Epidemiology and age-related trends in surgical outcomes for sigmoid volvulus: a 17-year analysis

Lukas Schabl* (Erstautor/-in), Stefan D Holubar, Kamil Erozkan, Ali Alipouriani, Himani Sancheti, Scott R Steele, Hermann Kessler

*Korrespondierende/r Autor/-in für diese Arbeit

Publikation: Beitrag in FachzeitschriftOriginalarbeit (Zeitschrift)Begutachtung


BACKGROUND: Sigmoid volvulus, a gastrointestinal disorder characterized by twisted bowel, often requires medical intervention, either through endoscopic or surgical means, to avoid potentially severe outcomes. This study examined the challenges elderly patients face in undergoing surgical treatment, encompassing both mortality and morbidity. Furthermore, it aimed to determine how medical practices and outcomes have changed over a period of 17 years.

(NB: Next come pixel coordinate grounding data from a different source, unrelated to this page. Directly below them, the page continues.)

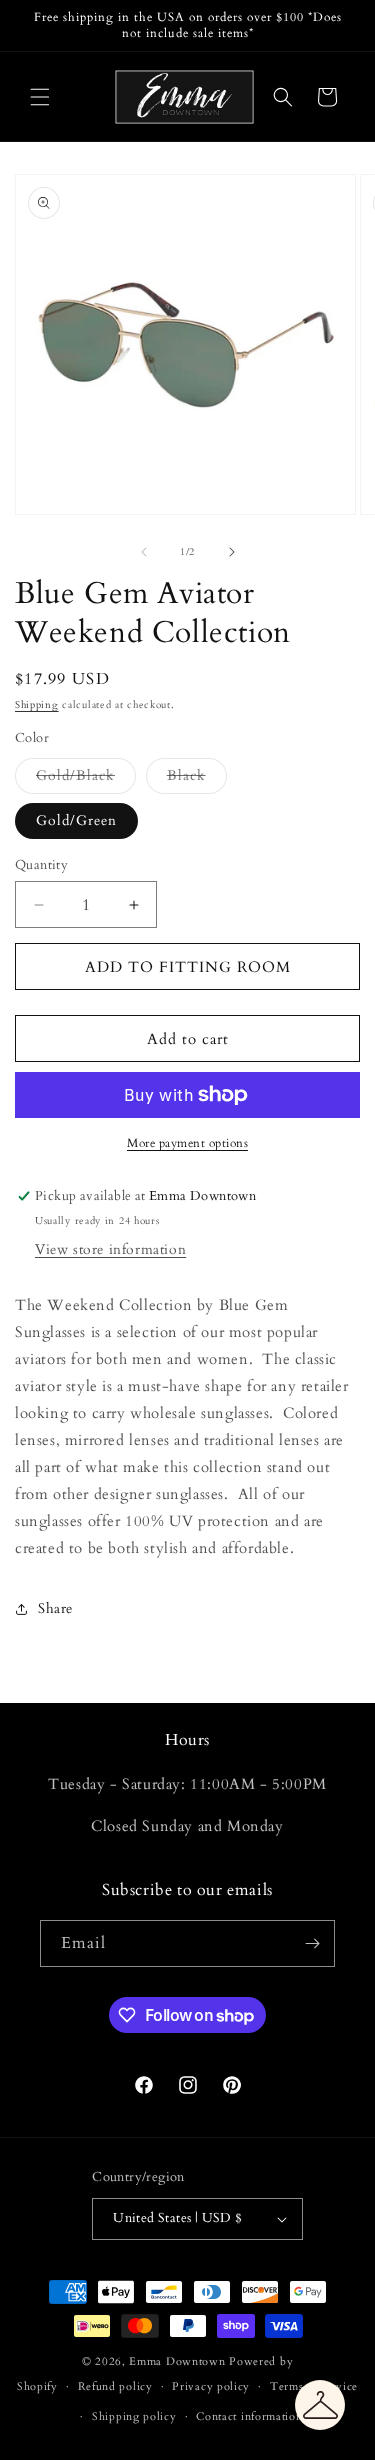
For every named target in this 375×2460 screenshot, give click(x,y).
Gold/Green (76, 820)
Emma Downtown (177, 2361)
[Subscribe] (312, 1943)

METHODS: We utilized data from the National Surgical Quality Improvement Project, which covers the period from 2005 to 2021, to identify patients who underwent left hemicolectomy for colonic volvulus. The patients were categorized into three age groups: < 60 years, 60-75 years, and > 75 years. We performed a meticulous logistic regression analysis, carefully adjusted for risk factors, to compare mortality, morbidity, and types of surgical treatment administered among the different age groups.

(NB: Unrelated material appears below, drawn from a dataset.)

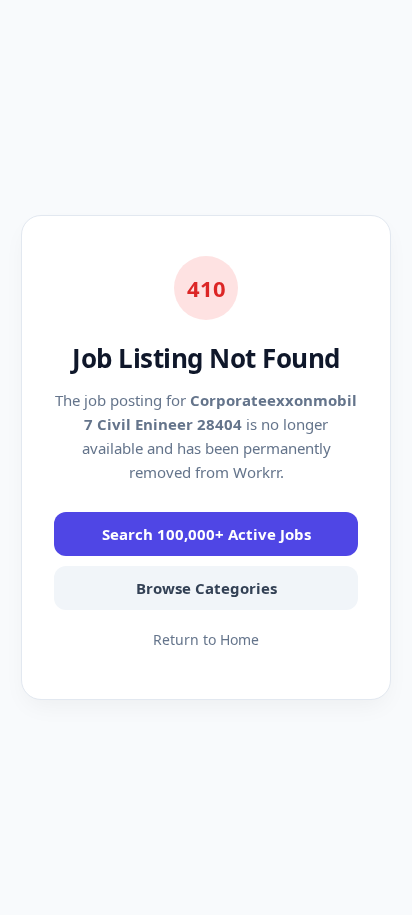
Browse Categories (206, 588)
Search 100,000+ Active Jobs (206, 534)
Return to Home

RESULTS: Our study included 6775 patients. The breakdown of the patient population was as follows: 2067 patients were < 60 years of age, 2239 were between 60 and 75 years of age, and 2469 were > 75 years of age. The elderly cohort, those aged above 75 years, were predominantly male, had lower BMIs, underwent fewer laparoscopic surgeries, required more diverting stomas and end-ostomies, and had longer hospital stays. Notably, the elderly population faced a mortality risk that was 5.67 times (95% CI 3.64, 9.20) greater than that of their youngest counterparts, with this risk increasing by 10% (95% CI 1.06, 1.14) for each additional year of age. Furthermore, the odds of mortality associated with emergency surgery were 1.63 times (95% CI 1.21, 2.22) higher than those associated with elective surgery. The postoperative morbidity odds were also elevated for emergency surgeries, 1.30 times (95% CI 1.08, 1.58) greater than that for elective cases. Over the 17-year period, we observed a decline in mortality rates, an increase in the utilization of laparoscopic procedures, and overall stability of morbidity rates.

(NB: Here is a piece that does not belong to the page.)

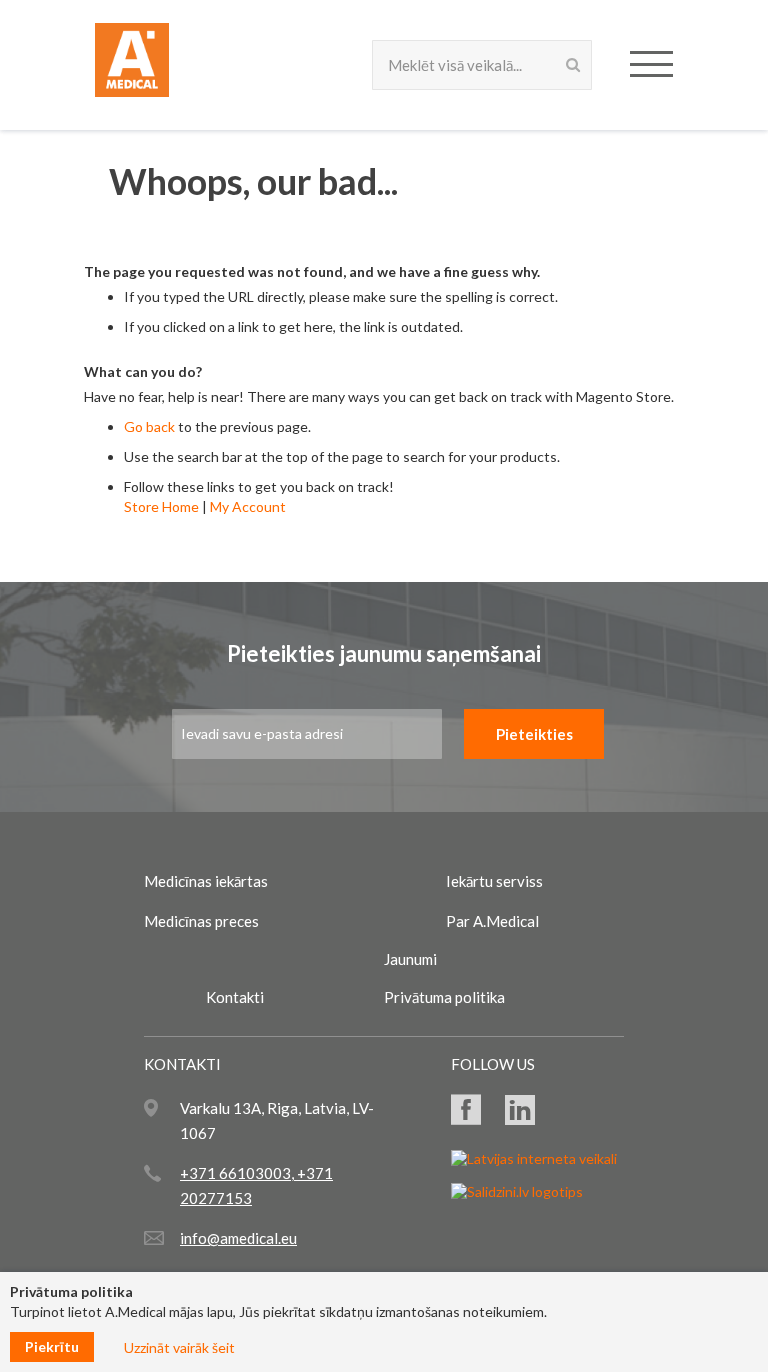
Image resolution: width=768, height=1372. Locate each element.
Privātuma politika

CONCLUSION: Our findings highlight the increased vulnerability of patients over 75 years of age, who are not only at an elevated risk of mortality compared to their younger counterparts, but also a continuously increasing risk with age. By focusing on elective surgeries for younger patients and minimizing emergency surgeries for the elderly, it may be possible to reduce the mortality risk associated with surgical interventions in this population.